Trump Pushes Infrastructure Development in Series of Speeches

June 9, 2017

President Trump held several events this week to emphasize his infrastructure agenda – but while a few additional details were released, the plan is still frustratingly vague.

Trump gave a speech in Cincinnati on June 7 that was supposed to be about the need to upgrade inland waterway infrastructure but meandered quite a bit into more political areas. However, the White House did release another bullet point fact sheet on the infrastructure proposal,

The White House declined to make a transcript of Trump’s Cincinnati speech available (perhaps because of its more political nature) but did release a video of the speech, augmented by a variety of helpful infographics to impart key parts of the bill to the Vox generation.

Included therein was this doozy:

Apparently, half of the $200 billion in federal infrastructure funding to be provided by the legislation would go towards “local prioritization of infrastructure needs,” whatever that is. The infographic also suggests that $25 billion would go towards rural infrastructure projects and $15 billion would go towards big-ticket “transformative projects,” but it does not say whether or not the $25 billion and the $15 billion would be a subset of the $100 billion or in addition to it. (Ed. Note: Does CBO score infographics?)

On June 8, the White House held an infrastructure summit meeting of governors and mayors. Vice President Pence gave a speech reiterating the talking points.

(Pence also gave a home-state shout-out to Indiana Gov. Eric Holcomb (R), who replaced Pence in January and who, three months later, signed into law a 10 cent per gallon gasoline tax increase that Pence had blocked for eight years.)

Trump then gave brief remarks to the governors and mayors when he got back to DC, pointing out Florida Gov. Rick Scott (R) and his signature public-private partnership project on Interstate 4.
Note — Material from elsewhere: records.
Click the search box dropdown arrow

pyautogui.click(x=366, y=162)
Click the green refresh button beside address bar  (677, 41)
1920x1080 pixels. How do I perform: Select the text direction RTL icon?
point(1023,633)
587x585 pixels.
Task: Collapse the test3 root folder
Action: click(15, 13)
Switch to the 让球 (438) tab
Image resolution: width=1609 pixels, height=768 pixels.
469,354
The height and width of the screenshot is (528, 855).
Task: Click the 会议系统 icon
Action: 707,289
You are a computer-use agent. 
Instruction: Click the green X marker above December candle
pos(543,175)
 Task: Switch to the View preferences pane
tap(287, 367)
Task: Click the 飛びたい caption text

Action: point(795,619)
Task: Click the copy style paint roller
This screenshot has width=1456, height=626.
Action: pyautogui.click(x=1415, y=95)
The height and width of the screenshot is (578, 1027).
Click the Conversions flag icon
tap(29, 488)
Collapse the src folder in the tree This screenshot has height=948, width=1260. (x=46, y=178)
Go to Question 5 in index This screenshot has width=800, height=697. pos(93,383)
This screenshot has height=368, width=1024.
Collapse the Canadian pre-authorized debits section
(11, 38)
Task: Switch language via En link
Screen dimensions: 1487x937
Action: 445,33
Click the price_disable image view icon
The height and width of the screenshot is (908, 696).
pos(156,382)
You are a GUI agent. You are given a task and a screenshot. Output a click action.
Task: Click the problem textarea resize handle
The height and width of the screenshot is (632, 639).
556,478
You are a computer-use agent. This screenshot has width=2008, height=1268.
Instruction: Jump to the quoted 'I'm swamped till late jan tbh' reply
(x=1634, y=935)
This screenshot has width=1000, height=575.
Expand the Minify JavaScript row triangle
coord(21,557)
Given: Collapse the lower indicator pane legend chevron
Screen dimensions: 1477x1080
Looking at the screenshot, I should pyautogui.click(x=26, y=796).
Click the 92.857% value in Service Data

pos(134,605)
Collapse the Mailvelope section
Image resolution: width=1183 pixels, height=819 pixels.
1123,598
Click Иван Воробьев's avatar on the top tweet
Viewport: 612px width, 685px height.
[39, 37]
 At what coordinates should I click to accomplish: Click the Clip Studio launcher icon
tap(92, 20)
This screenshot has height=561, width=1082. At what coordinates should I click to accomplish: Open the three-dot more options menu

Finally, Trump visited the Department of Transportation on Friday morning to talk permitting reform. In her introduction, Transportation Secretary Chao emphasized that DOT has created a task force to work with states and localities on better ways to proceed with streamlining, and noted that earlier in the week DOT issued a notice in the Federal Register asking the public to help DOT in “identifying requirements that the Department imposes through rules, or interpretations found in policy statements or guidance documents, that unjustifiably delay or prevent completion of surface, maritime, and aviation transportation infrastructure projects.”

In his speech, Trump emphasized the need to deliver project permitting documents more quickly: “Instead of rebuilding our country, Washington has spent decades building a dense thicket of rules, regulations and red tape. It took only four years to build the Golden Gate Bridge, and five years to build the Hoover Dam, and less than one year to build the Empire State Building. People don’t believe that. Took less than one year. But today, it can take 10 years and far more than that just to get the approvals and permits needed to build a major infrastructure project.”

He cited a road in Maryland (presumably the Inter County Connector) that, he said, “spent $29 million for an environmental report weighing 70 pounds, and costing $24,000 per page.” He then walked to a side table, picked up several three-ring binders of summary EIS documents, made a point of leafing through the, then cast them to the floor.

He also mentioned the new bridge over the Ohio River, which “amassed a 150,000-page administrative record. One hundred and fifty thousand pages is a five-story-tall building. Think of it. If you put the paper together, it’s a five-story building…Why should we continue to accept what is so clearly unacceptable, oftentimes for consultants that are making a fortune because you can’t do anything without hiring them, paying them a tremendous amount of money, having them write up this nonsense?”

When it came to specifics, Trump said:

…we are setting up a new council to help project managers navigate the bureaucratic maze. This council will also improve transparency by creating a new online dashboard allowing everyone to easily track major projects through every stage of the approval process.

This council will make sure that every federal agency that is consistently delaying projects by missing deadlines will face tough new penalties. I know it won’t happen with these two. We don’t have to worry about them.

We will hold the bureaucracy accountable.

This council sounds suspiciously like the Federal Permitting Improvement Steering Council established by section 41002 of the FAST Act of 2015.

The President also said that he was establishing a “new office in the Council of Environmental Quality to root out inefficiency, clarify lines of authority, and streamline federal and state local procedures so that communities can modernize their aging infrastructure without fear of outdated federal rules getting in their way.” This changes the mission of the CEQ somewhat. (Staffing this office properly will be critical.)

Trump did say that “this massive permit reform – and that’s what it is, it’s a permit reform – doesn’t sound glamorous, they won’t write stories about it, they won’t even talk about it, but it’s so important.